* Text shown
--- BEGIN ---

Let’s take India as a case study. Nanofinance institution in India were settled down since 2008 with the goal to help the poorest of the poor women of the society. Women who fall into this category constantly struggle for their daily livelihood. One of the root causes of their helpless situation is the emergency need of small amounts of money. They cannot go to the government, commercial banks or MFIs for their emergency needs. 

Nanofinance’s Mission and How Does it Work

Nanofinance is basically a flexible credit process designed to meet the financial needs of customers, such as new business owners. The borrowers do not need to have a steady income, payroll, financial history or collateral. Nanofinance is a new paradigm of microfinance, namely a small financing that operates with simple processing system to the very poor for the emergency needs (for food, healthcare, education, death, wedding, daily livelihood, small trading or very micro enterprises). 

So, nanofinance is another concept distinct from microfinance with the aim to address the serious problems of the extremely poverty: it creates community within the community. On one count microfinance constructs the community and on another count breaks it and throws the community into the fold of nanofinance. Others emphasize that nanofinance could reduce the loan shark problem and promote better access to capital that would expand occupational chance of the borrowers*.

It utilizes pay-as-you-go methods and very rarely the loan size overpass 100 USD - however, this number is an approximate figure. Each country may have different level for the amount span of nanofinance.

--- END ---

* Dataset excerpt
--- BEGIN ---

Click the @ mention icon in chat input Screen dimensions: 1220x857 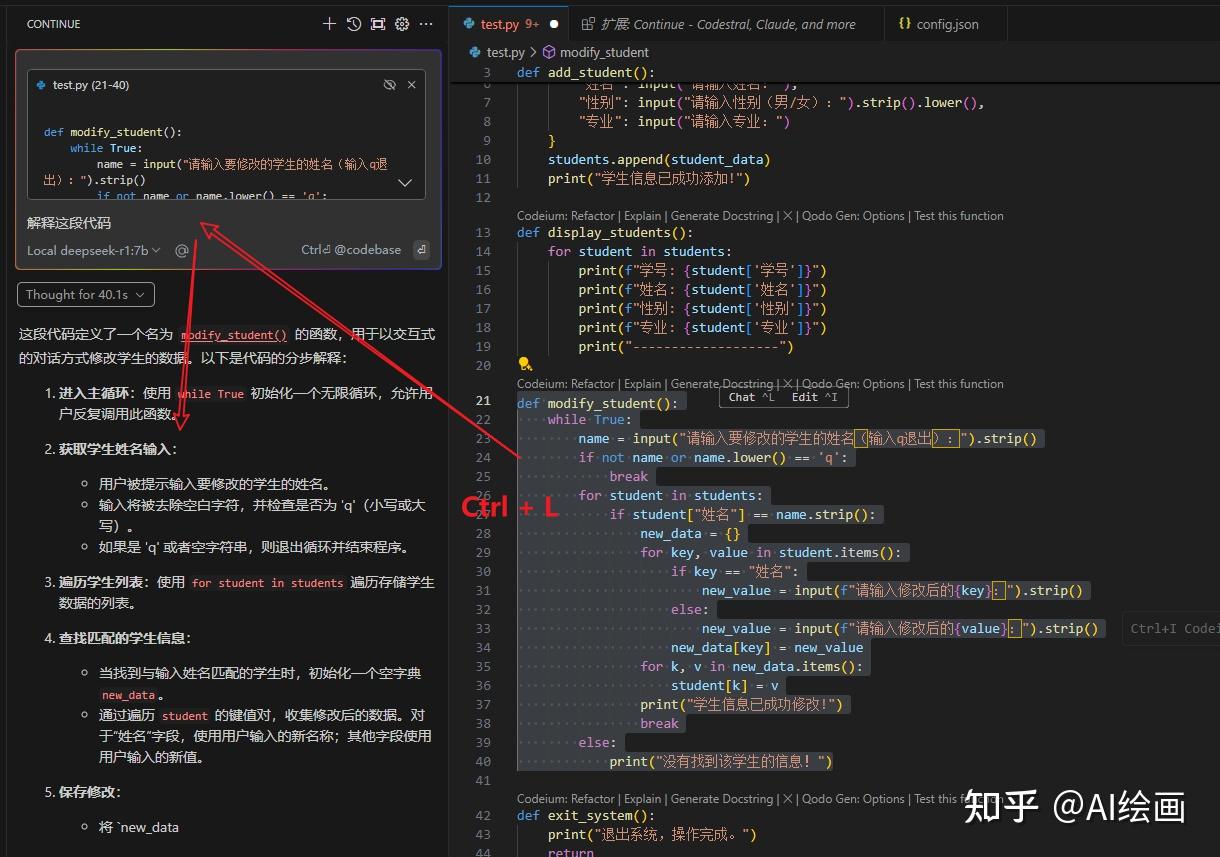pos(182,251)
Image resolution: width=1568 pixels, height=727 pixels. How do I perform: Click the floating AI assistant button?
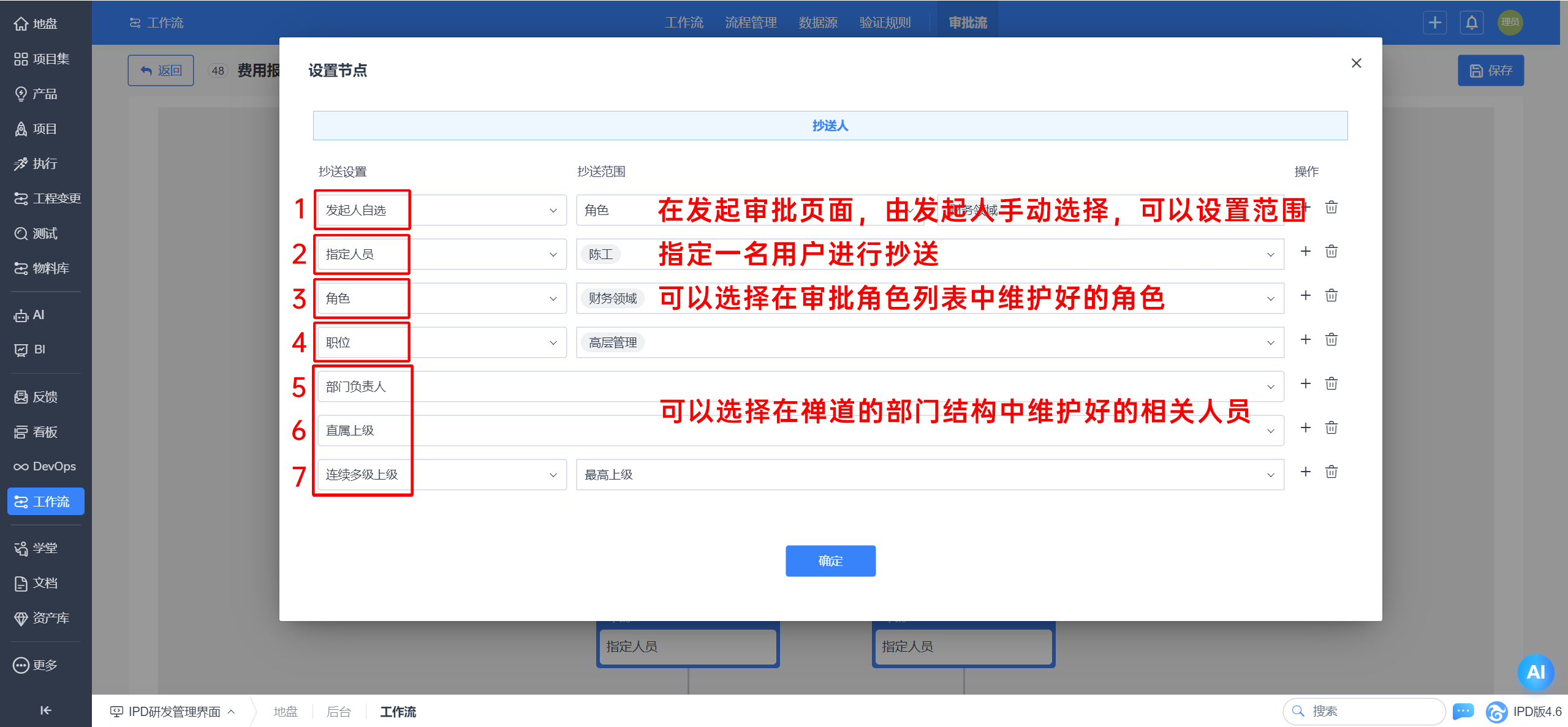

--- END ---

* Work to complete
**a.** Name the things that, according to the text on nanofinance, its borrowers do not need to have.
**b.** In the text on nanofinance, rewrite the passage starting at "Nanofinance is basically" and ending at "very micro enterprises).", with "collateral" swapped for "a guarantor".
**c.** Carry on with the text on nanofinance from the point where it stops.

* Results of the tasks
**a.** A steady income, payroll, financial history and collateral.

**b.**
Nanofinance is basically a flexible credit process designed to meet the financial needs of customers, such as new business owners. The borrowers do not need to have a steady income, payroll, financial history or a guarantor. Nanofinance is a new paradigm of microfinance, namely a small financing that operates with simple processing system to the very poor for the emergency needs (for food, healthcare, education, death, wedding, daily livelihood, small trading or very micro enterprises).

**c.**
The Key-Role of FinTechs

People do not have to go through paper work and/or rigid rules and regulations for getting small financing for their emergency needs. In some countries, the loan can be submitted orally and funds can be directly liquid. However, “unbanked” regions of the world benefitted from mobile banking and today nanofinace spread is surfing the FinTech’s wave. Money became easily accessible to individuals. 

Let’s take Monix, a Thai digital loan provider under Siam Commercial Bank (SCB), that offers nanofinance loans via a digital lending application called Finnix. Or Vanio, a Philippine-based app which offers users access to small loans starting at $1 up to $5. 

In Myanmar, ZigWay claims itself as “fintech social enterprise”, piloting a platform that provides microfinance to low-income families in Myanmar. The company uses a mobile app to offer flexible loans from US$10, “providing a safe alternative to local loan sharks”. The ‘nano loan’ app was built to give underserved populations access to finance that helps them to avoid debt traps. ZigWay uses hi-tech technology, including psychometric testing, to assess creditworthiness so that it can lend to low-income customers who don’t have credit records.

Nano credit is empowering the unbanked

Finally, the nanofinance claims to reach the very poor people; the very micro enterprises that may not have a constant income, monthly, paycheck, or have limited financial history; the very low income groups/individuals that do not meet financial institutions’ borrowing criterion. 

However, flexible loan options by themselves aren’t enough. For nanofinance to truly meet the needs of people, payment options must also be flexible. Companies have mitigated this issue by designing service plans that take income uncertainty into account. Nanofinance has the potential to becoming a standalone finance channel.


*Chonlaworn, Piyakorn & Pakanee Pongpirodom. (2015). Can Nano Finance unleash The Grassroots From Loan Shark Problems?.  Musari, Khairunnisa. (2016a). Economic Sustainability for Islamic Nanofinance through Sukuk-Waqf Linkage Program (Case Study in Indonesia)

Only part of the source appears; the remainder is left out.